女性として就職することを考えるにあたり、トランスジェンダーが不安に思うことは多岐にわたるだろう。だが、3月の交流会で示された先輩の経験談を見るに意外な側面が浮かび上がってきたのではないだろうか?
今回は大事だとこれまで言われていたことと、実際を見てみよう。
- SRSを終え、戸籍を変更している
- 容姿のパス度が高い
- 高学歴や前の会社での実績など優れた職歴が必要である
この点に関して、ゲストに出て頂いた田中友彩さんとローラ・ウェイクフィールドさんに改めて筆記でのアドバイスを聞いてみた。今回はローラさんに聞いてみた。
メンタルを鍛えて
パスできない状態でも就職はできますが、就職するために大事なことは環境選び・自分のマインドセット・容姿だと思います。
まだパスできない場合、まず自分を受け入れる環境を選ばないと社内の人間関係が難しくなります。職場の環境のせいで自分の仕事に対するモチベーションが下がって余計にストレスを感じると思います。
なので、パスする前に女性として働きたいならJob RainbowなどのLGBTの就職・転職サイトを通して仕事を探したほうがいいと思います。女性として働くことに慣れて段々と自分に自信がつくようになります。
パスできるようになりましたらその後は普通に女性としてもっと幅広く仕事を探せると思います。
働く環境とは別に、自分のマインドセットを磨くことがすごく大事だと思います。トランスとして社会に出ることは残念ながら簡単なものではないので、強いメンタルを作らないと日々の繰り返し・通勤・会社外の人とのやり取りで疲れると思います。
大事なところは、
①自分を信じること
②周りの目を気にしないこと
③何があっても成長のチャンスとして考えること
こういうマインドセットがあれば、結局どこで働いても堂々と働けるようになり、何か壁があっても乗り越えると思います。特にまだLGBTに関する理解が少ない業界で働く場合これは大事です。
パス度はやっぱり大事
本当はありのままの自分をそのまま受け入れる社会は望ましいですが、ちゃんと女性として認められたいなら努力して自分の見せ方を考えるべきだと思います。
私は最初の方パスできなかったのですが、最低限パーソナルカラーの診断、骨格診断、メイクのレッスンを受けてそれの元に似合うメイクや服装を選ぶようにしました。パス度が高いことと「可愛い」「透明感がある」といった印象は違います。パスをしていなくても「とにかくこの人は綺麗だ」「清潔感がある」などと思われるように努力しました。
パス度が足りない場合、ありのままの状態でいることになりますが女性として認められることが難しくなり、く自由な会社じゃないと採用が難しくなると思います。
無理しても女性として働く必要があるか考えて
私の場合は、割と順調に女性として働けるようになりましたが、やはりトランスでいること・女性として働くことに集中過ぎるのはあまりよくないと思います。

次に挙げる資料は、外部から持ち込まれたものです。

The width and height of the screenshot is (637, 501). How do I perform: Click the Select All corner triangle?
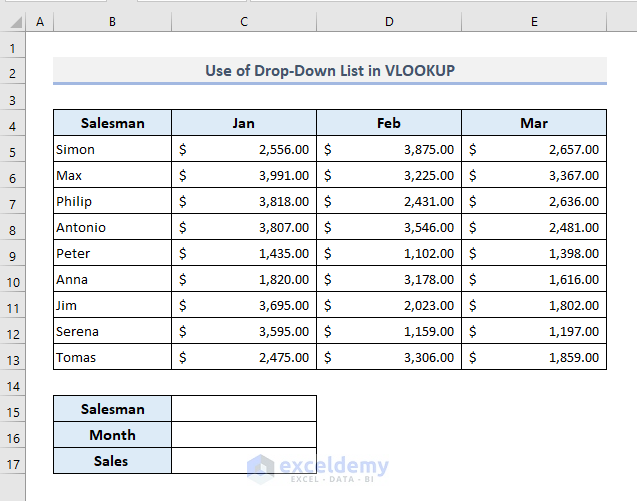coord(13,21)
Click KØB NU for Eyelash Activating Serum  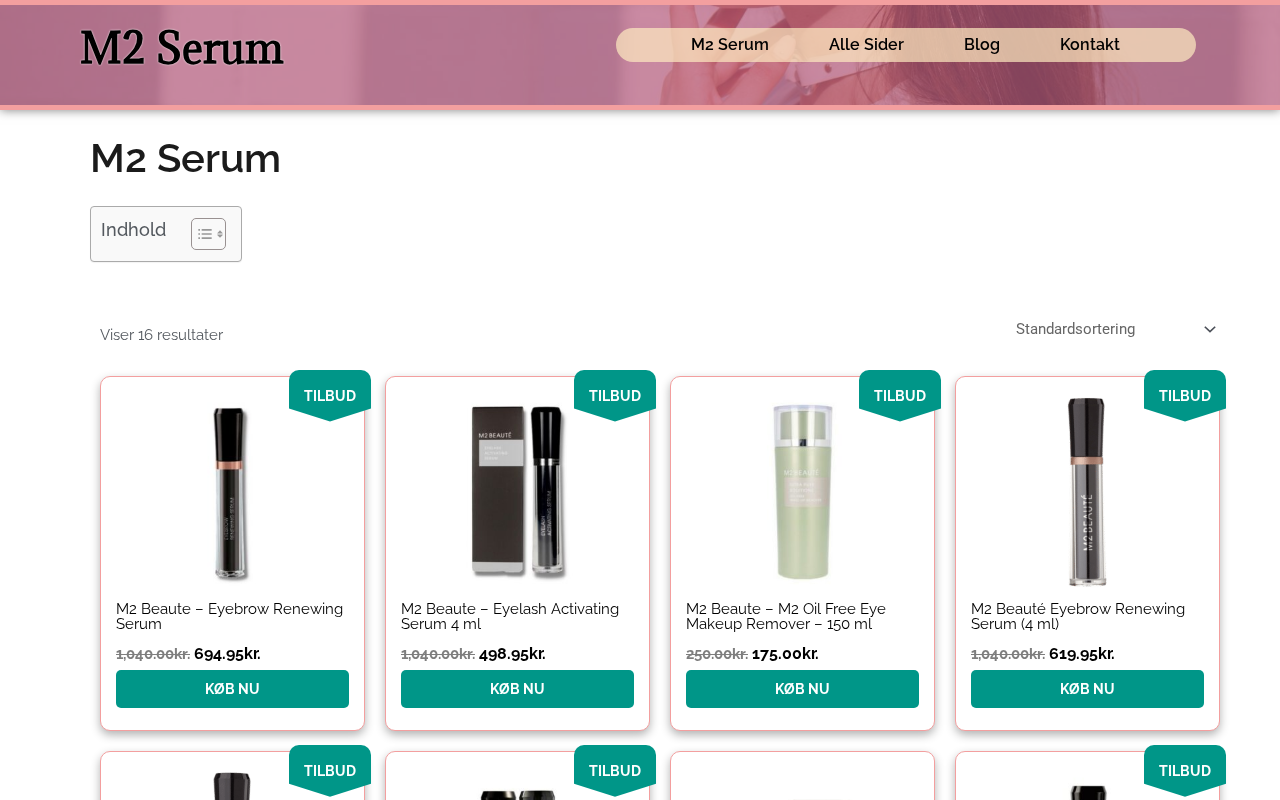517,689
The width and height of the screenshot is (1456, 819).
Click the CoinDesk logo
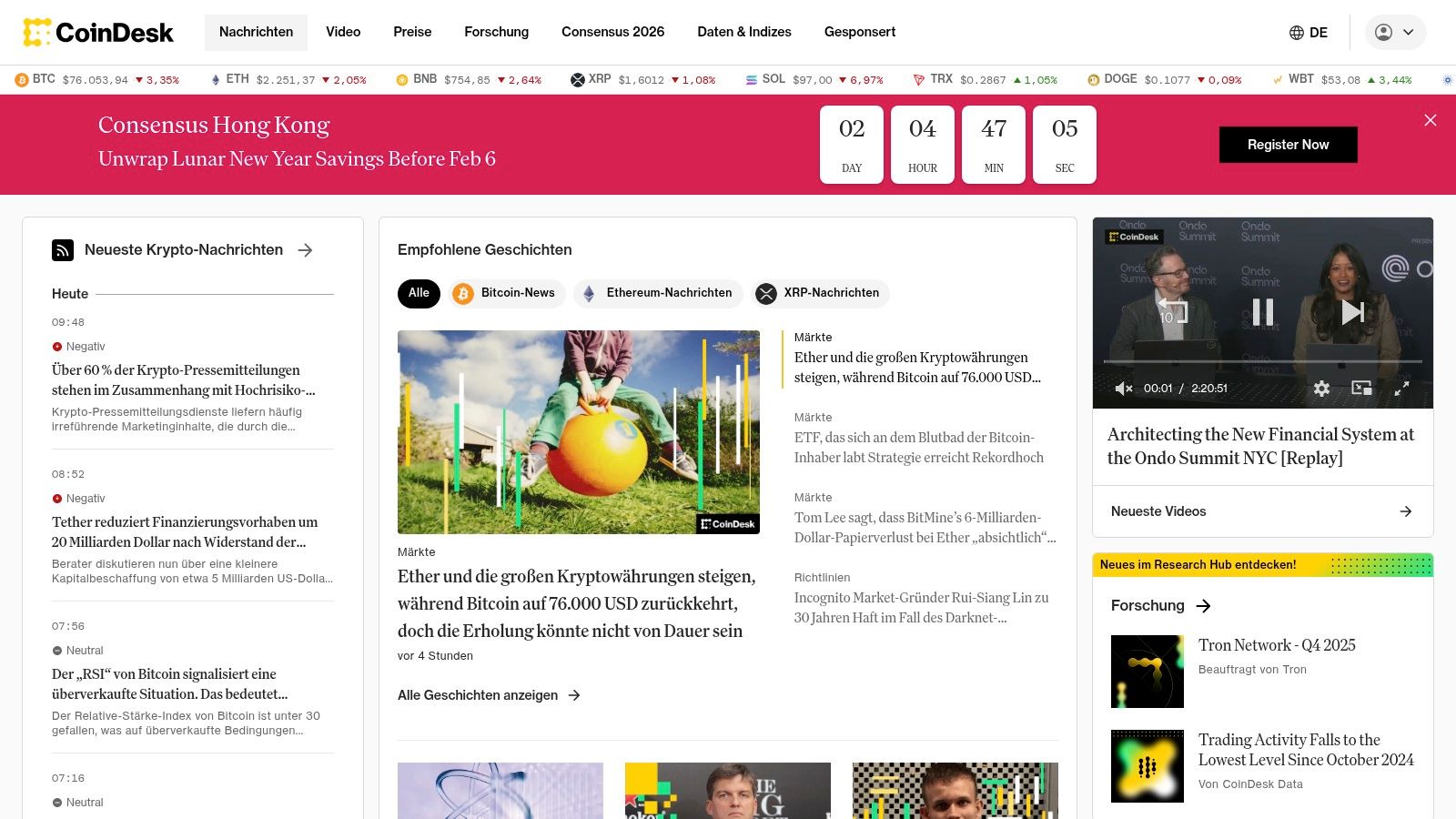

「LGBTに理解がある職場を選ぶ」ということは金銭面ではキャリアダウンすることも多くあります。 「とにかく女性として働きたい!」という気持ちは分かりますが、それはいつか普通なことになるのです。
ですから焦らずに、セクシャリティよりもこれからの人生で「何がしたいのか」「どのようなキャリアにしたいのか」を意識することがすごく大事です。
※(交流会)によるとローラさんはタコライスが好きであるが、元々はスキンヘッドに近い短髪でそこから髪を伸ばしていったという。Twitterの発言でもあったが、パス度よりも先に世間に出ることで得たものが大きかったという。メンタルを鍛えよ、というのはMIQ2018優勝のジェニファーの発言ともだぶる。